Entries taken from a collection

• • • •

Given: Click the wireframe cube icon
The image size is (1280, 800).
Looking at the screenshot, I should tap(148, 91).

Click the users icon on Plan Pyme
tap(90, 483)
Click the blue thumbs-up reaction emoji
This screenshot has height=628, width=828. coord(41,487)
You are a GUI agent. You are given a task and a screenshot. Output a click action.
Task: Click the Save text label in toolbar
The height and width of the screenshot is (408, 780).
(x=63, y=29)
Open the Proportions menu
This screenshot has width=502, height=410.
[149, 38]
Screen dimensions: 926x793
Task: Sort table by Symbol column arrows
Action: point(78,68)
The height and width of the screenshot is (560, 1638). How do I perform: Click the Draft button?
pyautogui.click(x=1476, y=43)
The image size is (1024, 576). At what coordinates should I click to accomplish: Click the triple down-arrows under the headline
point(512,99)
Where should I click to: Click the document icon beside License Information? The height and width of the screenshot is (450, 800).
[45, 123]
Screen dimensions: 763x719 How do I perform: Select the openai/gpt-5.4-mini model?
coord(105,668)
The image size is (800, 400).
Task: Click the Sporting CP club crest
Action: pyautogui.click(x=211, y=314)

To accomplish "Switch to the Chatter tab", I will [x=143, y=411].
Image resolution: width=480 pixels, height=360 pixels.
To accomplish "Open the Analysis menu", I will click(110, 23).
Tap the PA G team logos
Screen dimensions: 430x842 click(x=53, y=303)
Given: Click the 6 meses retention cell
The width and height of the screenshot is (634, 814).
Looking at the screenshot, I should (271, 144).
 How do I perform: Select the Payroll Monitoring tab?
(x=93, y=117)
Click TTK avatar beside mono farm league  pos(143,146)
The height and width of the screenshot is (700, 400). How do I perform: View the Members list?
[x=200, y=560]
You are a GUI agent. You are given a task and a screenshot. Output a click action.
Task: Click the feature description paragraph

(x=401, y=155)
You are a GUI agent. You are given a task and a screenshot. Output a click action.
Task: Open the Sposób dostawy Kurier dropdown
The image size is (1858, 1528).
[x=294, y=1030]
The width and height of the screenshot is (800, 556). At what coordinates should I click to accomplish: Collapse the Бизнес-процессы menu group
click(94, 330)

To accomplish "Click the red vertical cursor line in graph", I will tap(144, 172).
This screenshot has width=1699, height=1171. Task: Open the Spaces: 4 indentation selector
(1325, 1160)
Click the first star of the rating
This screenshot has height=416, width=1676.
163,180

• • • •

§ **Task to carry out**: Exact copies of the line with "Image resolution: width=480" and of every later line in the entries make up the whole answer.

§ **Response to the task**:
Image resolution: width=480 pixels, height=360 pixels.
To accomplish "Open the Analysis menu", I will click(110, 23).
Tap the PA G team logos
Screen dimensions: 430x842 click(x=53, y=303)
Given: Click the 6 meses retention cell
The width and height of the screenshot is (634, 814).
Looking at the screenshot, I should (271, 144).
 How do I perform: Select the Payroll Monitoring tab?
(x=93, y=117)
Click TTK avatar beside mono farm league  pos(143,146)
The height and width of the screenshot is (700, 400). How do I perform: View the Members list?
[x=200, y=560]
You are a GUI agent. You are given a task and a screenshot. Output a click action.
Task: Click the feature description paragraph

(x=401, y=155)
You are a GUI agent. You are given a task and a screenshot. Output a click action.
Task: Open the Sposób dostawy Kurier dropdown
The image size is (1858, 1528).
[x=294, y=1030]
The width and height of the screenshot is (800, 556). At what coordinates should I click to accomplish: Collapse the Бизнес-процессы menu group
click(94, 330)

To accomplish "Click the red vertical cursor line in graph", I will tap(144, 172).
This screenshot has width=1699, height=1171. Task: Open the Spaces: 4 indentation selector
(1325, 1160)
Click the first star of the rating
This screenshot has height=416, width=1676.
163,180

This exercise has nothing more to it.